Fictional character biography

Origin
In an alternate universe in the DC Multiverse, the degradation of Earth's ozone layer exposes the surface of the Earth to a previously-unknown type of radioactive energy, causing 29 people from around the planet to develop godlike powers. Some of these people attempt world domination with their new powers, while others oppose this, leading to a cataclysmic war between these metahumans. One month later, fourteen of the metahumans have died, and seven others have left the planet, leaving only eight remaining. Naomi is the first child born to two of these metahumans. The most evil of the original 29 metahumans, a criminal named Zumbado, who was about to be executed when he got his powers, tries to kill the infant Naomi. Consequently, her parents send her to Earth-0 for her safety and are killed in battle doing so. The infant ends up in a small Oregon town, where a Rannian ex-soldier and resident of the town, going by the name Greg McDuffie, witnesses her arrival, and adopts her.

Naomi lives an ordinary life in her hometown raised by Greg and his human wife, who knows about her husband's secrets, until Superman crashes through the center of town in a battle with Mongul. This prompts a couple of citizens to talk about the previous time the town had an encounter with otherworldly beings. Having learned that the date of the incident was also the day she was adopted, Naomi questions whether she has a connection to superheroes and begins looking into her origins.
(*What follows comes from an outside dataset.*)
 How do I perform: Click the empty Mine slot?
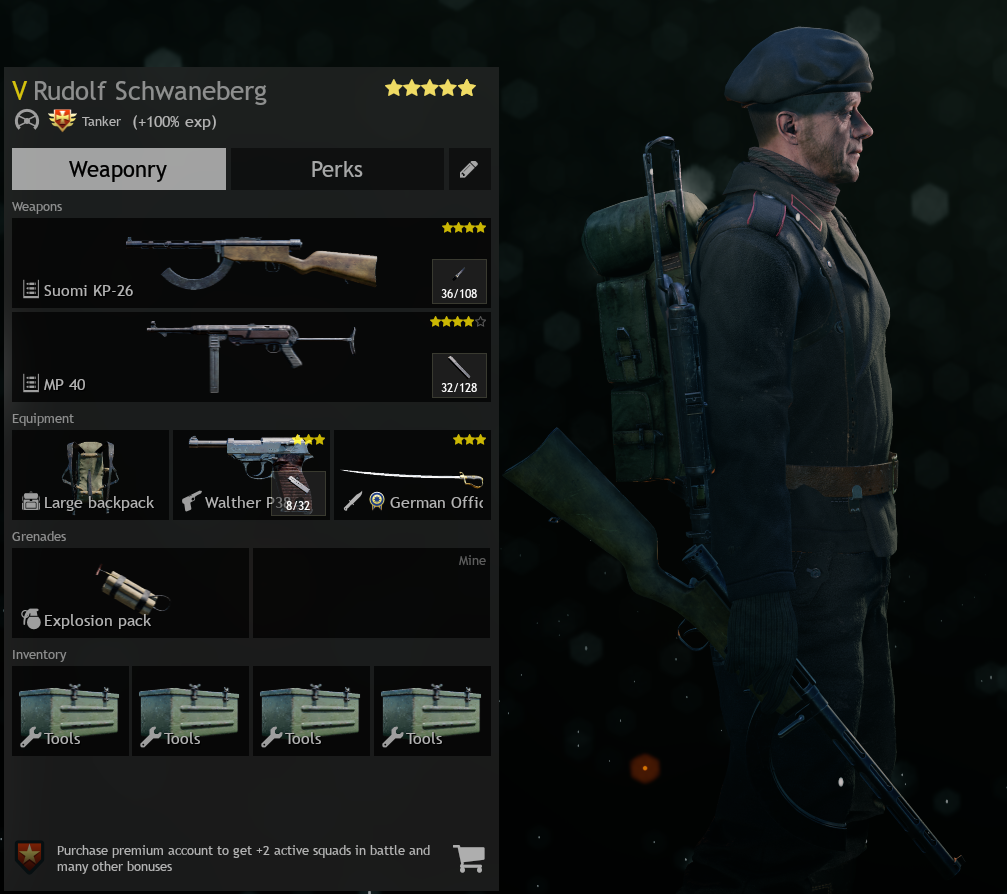[x=372, y=593]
Greg then reveals his own origins to Naomi, before telling her about her arrival on Earth-0. He gives Naomi a device he found with her, which contains a message from her birth mother, and awakens her superpowers. Shortly afterward, Zumbado arrives and takes Naomi back to their original world, which has been devastated under his rule. Naomi fights Zumbado to avenge her birth parents, and only narrowly manages to escape back to Earth-0.

Following these events, Naomi flies to Metropolis, and meets Superman and Batman. She later joins the recently reformed Young Justice.

Infinite Frontier
Following the events of Dark Nights: Death Metal, Naomi joins the Justice League.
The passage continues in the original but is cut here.